В лагере, после того как его выписали из госпиталя, он продолжал думать над этим. Лагерь был смешанный. Там были немцы, итальянцы, венгры. Он с удивлением обнаружил, что немцы относятся к нему, их союзнику, хуже, чем русская охрана лагеря. И опять генерал Золтан стал размышлять. «Почему люди, за которых венгры проливали кровь, обращаются с нами, как с собаками, а те, чью кровь они пролили, неизменно вежливы, кормят их и не унижают их человеческого достоинства. В чем тут дело?» — спрашивал себя Золтан. Он начал учить русский язык. Это помогло ему во многом разобраться. Венгерский генерал пытался понять душу народа, в плену у которого он находился.
— Вы удивительные люди! — воскликнул он. — В плену у вас я прошел школу настоящей человечности. Я всегда буду вам за это благодарен.
Но Россия не смогла изменить Золтана до конца. Аристократ и офицер, он не принял новой Венгрии. Теософское общество стало для него политическим убежищем. Здесь, в Адьяре, он попытался уйти от мира, от его острых проблем и его волнений. Но попытка эта оказалась не очень эффективной. Поэтому, когда мы с ним говорили, он невольно переводил беседу на Венгрию.
— Что вы знаете об этой стране? — спрашивал он. — Как там сейчас живут? Вы или ваши друзья там бывали?
И когда я отвечала, морщины его лица становились резче, а в глазах печально и тревожно металось что-то невысказанное и затаенное.
— Всемирное братство — это хорошо, — однажды сказал он мне. — Вы ведь сами этого не отрицаете. Но мне кажется, что понятие родины при этом должно остаться. Не так ли? Как вы думаете, сможет ли Теософское общество создать мир без войн и ненависти?
— Я, конечно, так не думаю.
— Почему? — поинтересовался Золтан. — Мы ведь немало сделали.
Да, объясняю я ему, цели Общества вполне гуманны. Много было сделано в изучении древней культуры Индии. Общество всегда сочувствовало национально-освободительному движению и выступало против войны. Это, безусловно, неплохо. Но как вы можете установить всемирное братство? Какие у вас для этого возможности? Социальную иерархию вы хотите заменить мифической оккультной иерархией. Но ведь эта последняя тоже насаждает неравенство. Кто-то получит право вершить судьбами мира, а кто-то должен подчиняться этим властителям. Ведь Блаватская считала себя избранной Махатмами и поэтому претендовала на абсолютную власть. А власть немногих всегда порождает неравенство. Как же можно в таком случае думать о всемирном братстве? В вашем обществе тоже разные люди с разными политическими взглядами.

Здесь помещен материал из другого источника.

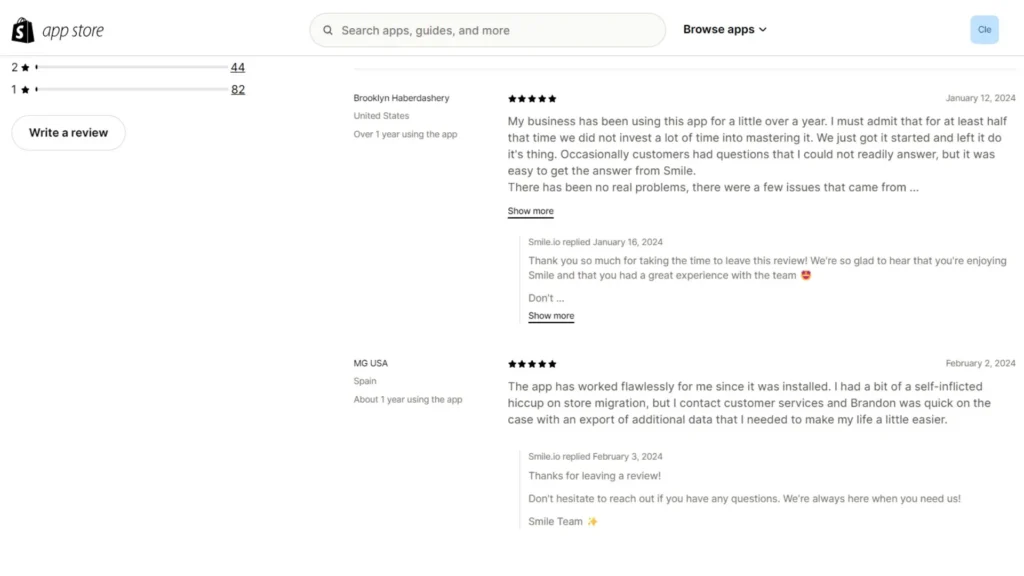
Task: Open the Cle account avatar
Action: click(x=984, y=29)
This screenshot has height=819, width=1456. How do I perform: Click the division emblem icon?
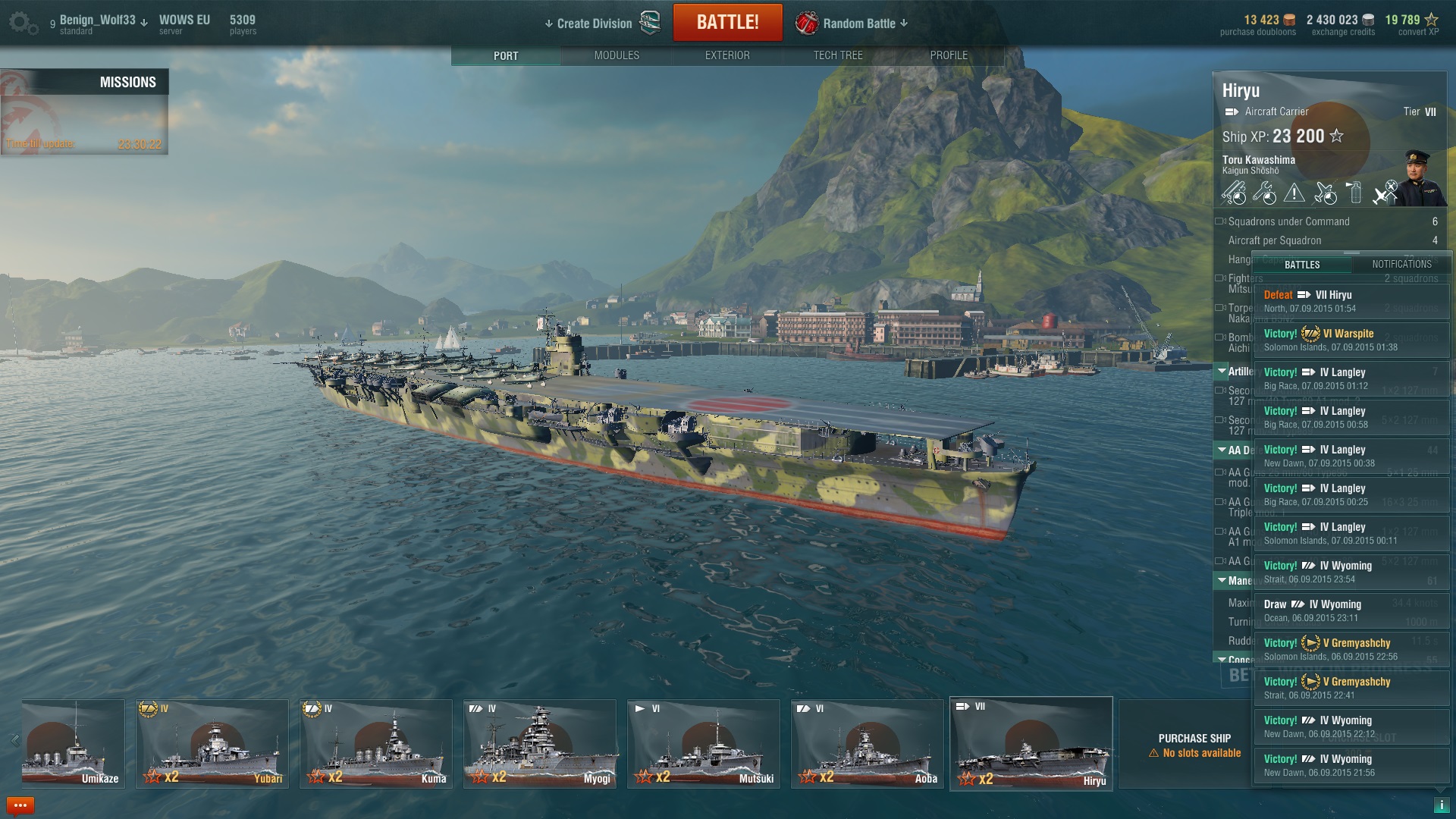click(650, 23)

Они между собой не могут договориться, куда же им до всемирного братства.
— Может быть, вы и правы, — вздыхает генерал. — Но Блаватская была все-таки великая женщина.
— Пусть так, — говорю я, — но это ровным счетом ничего не решает.

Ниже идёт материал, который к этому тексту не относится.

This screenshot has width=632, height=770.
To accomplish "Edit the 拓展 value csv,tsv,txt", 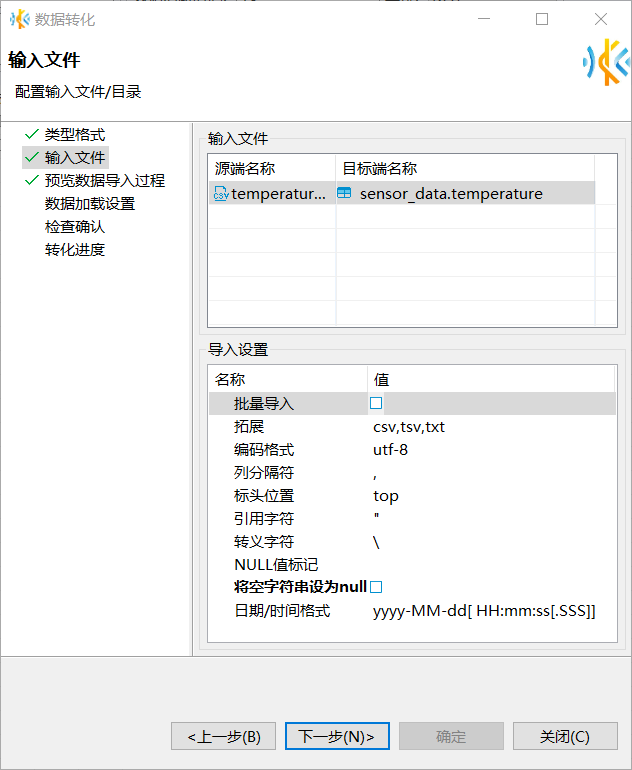I will [x=409, y=427].
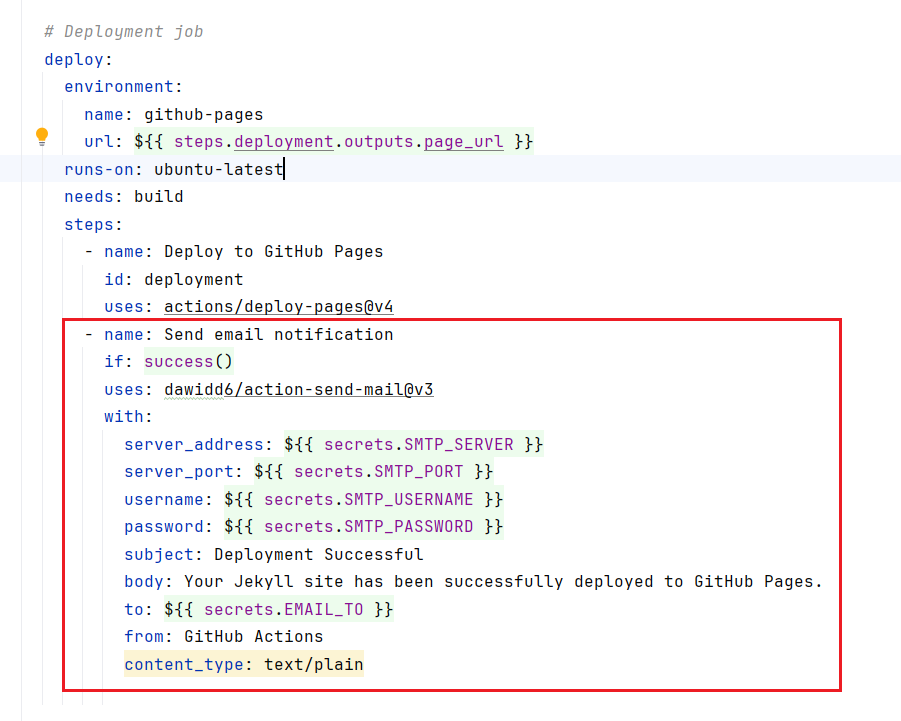This screenshot has width=901, height=721.
Task: Open the dawidd6/action-send-mail@v3 link
Action: click(293, 389)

…Каждый день Золтан приходил в свой оффис и внимательно читал очередную партию писем Блаватской или ее рукописи. Он готовил их к изданию. Иногда я помогала ему разобрать непонятные русские строчки, написанные нервным почерком «великой женщины». Его секретарь, пожилая американка, каждый раз, видя меня, недовольно поджимала губы и не желала здороваться. По ее мнению, Советский Союз не подходит для всемирного братства. Бывший генерал армии Хорти думал несколько иначе. Но ход его мыслей был тоже достаточно противоречив. Иногда он отрывался от писем и поднимал седую голову к портрету, висевшему над его столом. С портрета сомнамбулическими глазами смотрела на него Елена Петровна Блаватская — основательница Теософского общества.